=== Begin Enclosure ===

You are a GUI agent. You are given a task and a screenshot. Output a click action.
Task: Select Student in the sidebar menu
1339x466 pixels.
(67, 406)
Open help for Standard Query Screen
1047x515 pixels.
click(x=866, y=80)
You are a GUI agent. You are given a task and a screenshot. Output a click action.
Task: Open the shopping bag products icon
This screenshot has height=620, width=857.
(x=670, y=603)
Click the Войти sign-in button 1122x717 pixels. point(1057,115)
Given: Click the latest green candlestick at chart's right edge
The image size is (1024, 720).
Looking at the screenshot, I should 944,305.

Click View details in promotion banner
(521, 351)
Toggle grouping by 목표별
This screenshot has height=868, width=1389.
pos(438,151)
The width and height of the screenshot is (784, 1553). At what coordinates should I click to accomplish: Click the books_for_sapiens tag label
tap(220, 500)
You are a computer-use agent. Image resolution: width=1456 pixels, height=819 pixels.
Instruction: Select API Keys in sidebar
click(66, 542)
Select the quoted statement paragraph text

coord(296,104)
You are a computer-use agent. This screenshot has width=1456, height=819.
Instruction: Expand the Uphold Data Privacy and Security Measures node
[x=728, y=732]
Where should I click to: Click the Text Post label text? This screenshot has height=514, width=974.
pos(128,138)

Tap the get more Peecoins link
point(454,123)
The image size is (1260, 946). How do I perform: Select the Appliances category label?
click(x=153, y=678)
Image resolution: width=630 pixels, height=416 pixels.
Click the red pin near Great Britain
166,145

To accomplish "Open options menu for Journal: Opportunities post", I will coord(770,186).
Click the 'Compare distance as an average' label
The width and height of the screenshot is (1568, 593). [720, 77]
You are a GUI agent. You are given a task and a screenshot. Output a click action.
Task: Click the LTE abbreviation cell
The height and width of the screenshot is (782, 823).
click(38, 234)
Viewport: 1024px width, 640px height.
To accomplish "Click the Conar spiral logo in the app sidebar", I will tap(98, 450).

=== End Enclosure ===

WORK REQUEST >>
Quote the line that contains "Click the red pin near Great Britain" and each line after it through the end of the data, exactly, leaving out everything else.

EXERCISE ANSWER >>
Click the red pin near Great Britain
166,145

To accomplish "Open options menu for Journal: Opportunities post", I will coord(770,186).
Click the 'Compare distance as an average' label
The width and height of the screenshot is (1568, 593). [720, 77]
You are a GUI agent. You are given a task and a screenshot. Output a click action.
Task: Click the LTE abbreviation cell
The height and width of the screenshot is (782, 823).
click(38, 234)
Viewport: 1024px width, 640px height.
To accomplish "Click the Conar spiral logo in the app sidebar", I will tap(98, 450).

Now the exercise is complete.